(Data excerpts)
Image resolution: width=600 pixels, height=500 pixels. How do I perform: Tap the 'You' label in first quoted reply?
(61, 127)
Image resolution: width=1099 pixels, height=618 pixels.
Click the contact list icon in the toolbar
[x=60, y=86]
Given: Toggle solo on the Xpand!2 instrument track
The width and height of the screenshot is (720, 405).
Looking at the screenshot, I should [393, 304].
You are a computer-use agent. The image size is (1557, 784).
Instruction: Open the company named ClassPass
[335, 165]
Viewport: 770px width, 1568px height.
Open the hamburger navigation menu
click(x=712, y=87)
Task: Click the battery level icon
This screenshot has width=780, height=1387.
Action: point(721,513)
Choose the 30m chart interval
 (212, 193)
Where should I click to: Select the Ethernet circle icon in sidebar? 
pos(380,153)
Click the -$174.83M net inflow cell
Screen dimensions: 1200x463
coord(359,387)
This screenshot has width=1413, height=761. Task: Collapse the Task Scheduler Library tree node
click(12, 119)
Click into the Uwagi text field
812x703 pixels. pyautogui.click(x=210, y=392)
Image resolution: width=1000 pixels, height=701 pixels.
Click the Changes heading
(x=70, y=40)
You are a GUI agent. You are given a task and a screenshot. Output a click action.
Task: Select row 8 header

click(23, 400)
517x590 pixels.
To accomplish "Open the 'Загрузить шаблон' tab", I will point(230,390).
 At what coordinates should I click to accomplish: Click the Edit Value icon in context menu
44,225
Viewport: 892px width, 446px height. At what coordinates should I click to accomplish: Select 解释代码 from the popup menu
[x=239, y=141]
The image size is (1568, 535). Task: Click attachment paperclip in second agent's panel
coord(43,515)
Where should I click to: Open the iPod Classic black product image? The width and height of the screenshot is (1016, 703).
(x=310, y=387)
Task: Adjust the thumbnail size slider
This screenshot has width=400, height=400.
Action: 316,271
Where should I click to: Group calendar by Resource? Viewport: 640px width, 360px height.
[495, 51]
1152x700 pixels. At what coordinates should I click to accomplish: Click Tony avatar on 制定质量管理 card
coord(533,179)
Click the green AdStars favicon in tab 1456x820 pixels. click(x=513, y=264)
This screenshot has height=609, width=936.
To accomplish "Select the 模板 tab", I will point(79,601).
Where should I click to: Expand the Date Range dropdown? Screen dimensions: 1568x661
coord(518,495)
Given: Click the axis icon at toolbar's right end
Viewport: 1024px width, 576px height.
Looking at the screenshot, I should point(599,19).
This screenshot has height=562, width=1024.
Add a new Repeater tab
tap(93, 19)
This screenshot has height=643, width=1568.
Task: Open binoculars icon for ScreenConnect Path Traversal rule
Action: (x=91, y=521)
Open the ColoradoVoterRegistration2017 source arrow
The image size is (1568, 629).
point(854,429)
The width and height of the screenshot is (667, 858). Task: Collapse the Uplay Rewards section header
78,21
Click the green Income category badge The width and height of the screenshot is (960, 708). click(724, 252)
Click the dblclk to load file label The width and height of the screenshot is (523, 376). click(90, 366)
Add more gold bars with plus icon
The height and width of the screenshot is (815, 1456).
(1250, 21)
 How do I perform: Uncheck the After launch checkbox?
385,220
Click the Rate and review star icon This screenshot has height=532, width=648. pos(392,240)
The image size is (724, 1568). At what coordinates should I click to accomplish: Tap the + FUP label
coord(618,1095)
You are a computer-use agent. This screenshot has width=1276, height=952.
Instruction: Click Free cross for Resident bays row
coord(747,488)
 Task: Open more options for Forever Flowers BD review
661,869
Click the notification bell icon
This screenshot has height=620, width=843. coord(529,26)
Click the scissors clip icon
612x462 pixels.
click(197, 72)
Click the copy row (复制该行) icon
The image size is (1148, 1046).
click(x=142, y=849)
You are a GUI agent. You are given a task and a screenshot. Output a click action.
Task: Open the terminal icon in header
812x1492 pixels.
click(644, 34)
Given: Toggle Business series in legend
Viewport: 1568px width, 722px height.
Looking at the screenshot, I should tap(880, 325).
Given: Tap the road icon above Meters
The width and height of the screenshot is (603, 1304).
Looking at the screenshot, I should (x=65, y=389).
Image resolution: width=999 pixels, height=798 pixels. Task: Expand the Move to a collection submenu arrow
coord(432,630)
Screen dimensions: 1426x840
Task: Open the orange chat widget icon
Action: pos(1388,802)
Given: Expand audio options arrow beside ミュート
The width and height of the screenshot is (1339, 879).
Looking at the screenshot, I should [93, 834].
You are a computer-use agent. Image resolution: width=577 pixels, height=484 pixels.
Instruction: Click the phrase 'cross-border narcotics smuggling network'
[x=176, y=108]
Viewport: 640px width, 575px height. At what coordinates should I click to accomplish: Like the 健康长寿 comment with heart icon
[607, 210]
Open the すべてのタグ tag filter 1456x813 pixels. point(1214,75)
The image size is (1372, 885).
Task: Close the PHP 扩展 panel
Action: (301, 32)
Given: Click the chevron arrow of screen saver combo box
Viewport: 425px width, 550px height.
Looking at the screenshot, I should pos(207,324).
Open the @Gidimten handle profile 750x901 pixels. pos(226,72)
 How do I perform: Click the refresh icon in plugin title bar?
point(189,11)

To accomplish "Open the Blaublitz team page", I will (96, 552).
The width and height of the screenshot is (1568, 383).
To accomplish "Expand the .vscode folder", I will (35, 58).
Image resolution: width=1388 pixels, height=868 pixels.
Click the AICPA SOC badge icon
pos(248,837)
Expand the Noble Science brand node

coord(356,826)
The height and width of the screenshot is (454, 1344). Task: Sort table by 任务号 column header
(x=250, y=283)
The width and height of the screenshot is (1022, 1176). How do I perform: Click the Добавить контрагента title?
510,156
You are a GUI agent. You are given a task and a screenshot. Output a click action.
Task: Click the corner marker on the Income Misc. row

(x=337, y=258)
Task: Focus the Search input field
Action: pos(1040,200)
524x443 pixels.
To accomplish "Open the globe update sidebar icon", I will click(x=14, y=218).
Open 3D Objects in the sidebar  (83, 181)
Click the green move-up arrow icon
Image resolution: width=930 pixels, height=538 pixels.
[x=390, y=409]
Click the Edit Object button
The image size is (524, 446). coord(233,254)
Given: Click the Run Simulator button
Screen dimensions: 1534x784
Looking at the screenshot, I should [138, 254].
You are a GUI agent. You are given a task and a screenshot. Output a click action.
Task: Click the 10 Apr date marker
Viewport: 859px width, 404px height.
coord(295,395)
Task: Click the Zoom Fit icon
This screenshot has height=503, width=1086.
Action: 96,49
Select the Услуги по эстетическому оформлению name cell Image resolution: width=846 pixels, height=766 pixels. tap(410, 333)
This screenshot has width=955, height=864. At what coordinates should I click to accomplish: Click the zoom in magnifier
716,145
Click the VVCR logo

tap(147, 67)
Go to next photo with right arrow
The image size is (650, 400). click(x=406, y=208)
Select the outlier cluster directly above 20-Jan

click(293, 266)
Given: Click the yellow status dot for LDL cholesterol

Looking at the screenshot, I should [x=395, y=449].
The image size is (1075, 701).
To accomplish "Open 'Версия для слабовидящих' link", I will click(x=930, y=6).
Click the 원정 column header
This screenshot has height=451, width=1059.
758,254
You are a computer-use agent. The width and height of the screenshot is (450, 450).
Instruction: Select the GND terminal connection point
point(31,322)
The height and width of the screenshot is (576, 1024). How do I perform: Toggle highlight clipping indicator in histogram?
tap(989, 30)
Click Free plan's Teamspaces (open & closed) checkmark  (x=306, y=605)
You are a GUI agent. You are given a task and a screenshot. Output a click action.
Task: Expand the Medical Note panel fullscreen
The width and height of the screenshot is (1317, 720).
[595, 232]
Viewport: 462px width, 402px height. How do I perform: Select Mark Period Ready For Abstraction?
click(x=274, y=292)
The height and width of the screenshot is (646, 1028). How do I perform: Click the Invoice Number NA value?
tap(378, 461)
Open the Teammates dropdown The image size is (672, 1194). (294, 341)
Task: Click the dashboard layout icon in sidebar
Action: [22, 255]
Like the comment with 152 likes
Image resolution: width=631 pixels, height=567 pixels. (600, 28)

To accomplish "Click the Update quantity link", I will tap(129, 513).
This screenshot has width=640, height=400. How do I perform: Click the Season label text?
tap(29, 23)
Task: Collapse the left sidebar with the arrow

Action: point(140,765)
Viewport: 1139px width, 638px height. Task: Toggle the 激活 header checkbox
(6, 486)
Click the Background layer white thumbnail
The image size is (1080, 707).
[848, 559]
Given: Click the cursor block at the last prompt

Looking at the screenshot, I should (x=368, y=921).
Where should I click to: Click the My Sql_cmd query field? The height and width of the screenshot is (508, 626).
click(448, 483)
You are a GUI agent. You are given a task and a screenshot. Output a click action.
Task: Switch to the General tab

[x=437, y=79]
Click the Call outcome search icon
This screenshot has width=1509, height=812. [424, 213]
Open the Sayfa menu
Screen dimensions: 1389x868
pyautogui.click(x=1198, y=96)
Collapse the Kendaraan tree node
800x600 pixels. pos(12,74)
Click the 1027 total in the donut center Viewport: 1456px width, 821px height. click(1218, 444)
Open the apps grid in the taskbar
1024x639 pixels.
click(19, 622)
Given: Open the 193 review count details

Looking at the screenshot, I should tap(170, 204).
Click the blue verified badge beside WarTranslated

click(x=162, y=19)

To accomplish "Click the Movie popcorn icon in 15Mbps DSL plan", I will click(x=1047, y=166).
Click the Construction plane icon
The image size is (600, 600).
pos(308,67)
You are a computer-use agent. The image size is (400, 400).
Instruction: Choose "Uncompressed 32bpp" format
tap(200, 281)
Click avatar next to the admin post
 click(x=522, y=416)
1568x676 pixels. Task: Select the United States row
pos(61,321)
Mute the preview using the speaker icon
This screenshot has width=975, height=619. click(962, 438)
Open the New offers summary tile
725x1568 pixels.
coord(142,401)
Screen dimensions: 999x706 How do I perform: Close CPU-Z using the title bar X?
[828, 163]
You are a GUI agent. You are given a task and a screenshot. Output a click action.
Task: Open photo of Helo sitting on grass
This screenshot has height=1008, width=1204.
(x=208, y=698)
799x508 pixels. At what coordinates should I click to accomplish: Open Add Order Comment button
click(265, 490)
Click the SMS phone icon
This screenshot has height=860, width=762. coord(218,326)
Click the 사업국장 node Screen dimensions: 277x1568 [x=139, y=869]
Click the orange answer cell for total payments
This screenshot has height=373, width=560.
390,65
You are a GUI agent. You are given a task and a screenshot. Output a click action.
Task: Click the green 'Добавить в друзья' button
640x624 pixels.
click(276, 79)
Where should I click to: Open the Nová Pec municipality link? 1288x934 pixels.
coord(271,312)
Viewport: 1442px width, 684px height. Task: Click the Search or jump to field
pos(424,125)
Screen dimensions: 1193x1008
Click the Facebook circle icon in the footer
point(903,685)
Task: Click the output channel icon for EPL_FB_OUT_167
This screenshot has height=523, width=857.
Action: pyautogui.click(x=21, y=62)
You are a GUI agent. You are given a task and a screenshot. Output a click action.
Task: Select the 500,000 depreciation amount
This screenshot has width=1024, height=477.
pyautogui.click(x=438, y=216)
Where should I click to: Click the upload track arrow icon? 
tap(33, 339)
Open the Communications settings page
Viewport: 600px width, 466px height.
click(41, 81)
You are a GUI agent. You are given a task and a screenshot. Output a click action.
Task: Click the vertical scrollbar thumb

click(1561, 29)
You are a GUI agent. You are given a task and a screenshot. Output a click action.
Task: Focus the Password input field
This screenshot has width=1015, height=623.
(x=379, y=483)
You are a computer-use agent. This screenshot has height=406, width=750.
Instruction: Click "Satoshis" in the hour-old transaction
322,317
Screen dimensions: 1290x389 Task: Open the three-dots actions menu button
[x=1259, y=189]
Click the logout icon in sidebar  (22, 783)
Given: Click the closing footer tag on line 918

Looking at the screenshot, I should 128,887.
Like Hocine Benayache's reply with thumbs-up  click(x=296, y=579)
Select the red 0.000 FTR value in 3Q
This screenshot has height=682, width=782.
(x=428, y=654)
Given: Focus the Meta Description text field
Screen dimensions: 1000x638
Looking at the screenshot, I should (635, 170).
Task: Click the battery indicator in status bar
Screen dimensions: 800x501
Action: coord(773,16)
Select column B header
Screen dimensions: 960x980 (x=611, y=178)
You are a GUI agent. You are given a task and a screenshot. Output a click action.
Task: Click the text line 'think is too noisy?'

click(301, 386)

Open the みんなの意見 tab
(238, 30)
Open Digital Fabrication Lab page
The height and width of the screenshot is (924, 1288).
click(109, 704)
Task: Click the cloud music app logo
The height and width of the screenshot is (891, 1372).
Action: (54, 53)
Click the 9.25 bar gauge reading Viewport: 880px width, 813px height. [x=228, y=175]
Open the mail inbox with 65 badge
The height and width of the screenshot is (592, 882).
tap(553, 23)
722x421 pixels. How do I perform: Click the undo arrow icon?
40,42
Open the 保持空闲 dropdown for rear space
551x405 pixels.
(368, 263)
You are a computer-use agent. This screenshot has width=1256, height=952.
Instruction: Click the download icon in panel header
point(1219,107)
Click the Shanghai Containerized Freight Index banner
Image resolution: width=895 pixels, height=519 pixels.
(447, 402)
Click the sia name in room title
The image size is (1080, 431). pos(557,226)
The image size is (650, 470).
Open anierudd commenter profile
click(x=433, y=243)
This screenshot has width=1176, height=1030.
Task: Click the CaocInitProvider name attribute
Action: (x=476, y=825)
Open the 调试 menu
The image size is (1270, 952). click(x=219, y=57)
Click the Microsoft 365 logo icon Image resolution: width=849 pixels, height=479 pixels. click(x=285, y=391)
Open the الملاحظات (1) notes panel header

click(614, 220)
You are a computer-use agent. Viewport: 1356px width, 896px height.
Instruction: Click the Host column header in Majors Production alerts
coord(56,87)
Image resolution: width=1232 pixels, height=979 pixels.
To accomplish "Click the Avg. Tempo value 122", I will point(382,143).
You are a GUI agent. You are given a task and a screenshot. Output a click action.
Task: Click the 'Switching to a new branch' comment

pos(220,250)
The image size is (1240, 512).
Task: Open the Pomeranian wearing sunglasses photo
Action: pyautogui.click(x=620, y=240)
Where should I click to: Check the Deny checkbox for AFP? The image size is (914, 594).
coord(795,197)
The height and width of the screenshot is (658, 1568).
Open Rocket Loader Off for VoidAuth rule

ASSIGNMENT:
Return, word for word, the lines of the data above from the line with "The height and width of the screenshot is (592, 882)." through the line with "The image size is (650, 470).", inclusive.

SOLVED PROBLEM:
The height and width of the screenshot is (592, 882).
tap(553, 23)
722x421 pixels. How do I perform: Click the undo arrow icon?
40,42
Open the 保持空闲 dropdown for rear space
551x405 pixels.
(368, 263)
You are a computer-use agent. This screenshot has width=1256, height=952.
Instruction: Click the download icon in panel header
point(1219,107)
Click the Shanghai Containerized Freight Index banner
Image resolution: width=895 pixels, height=519 pixels.
(447, 402)
Click the sia name in room title
The image size is (1080, 431). pos(557,226)
The image size is (650, 470).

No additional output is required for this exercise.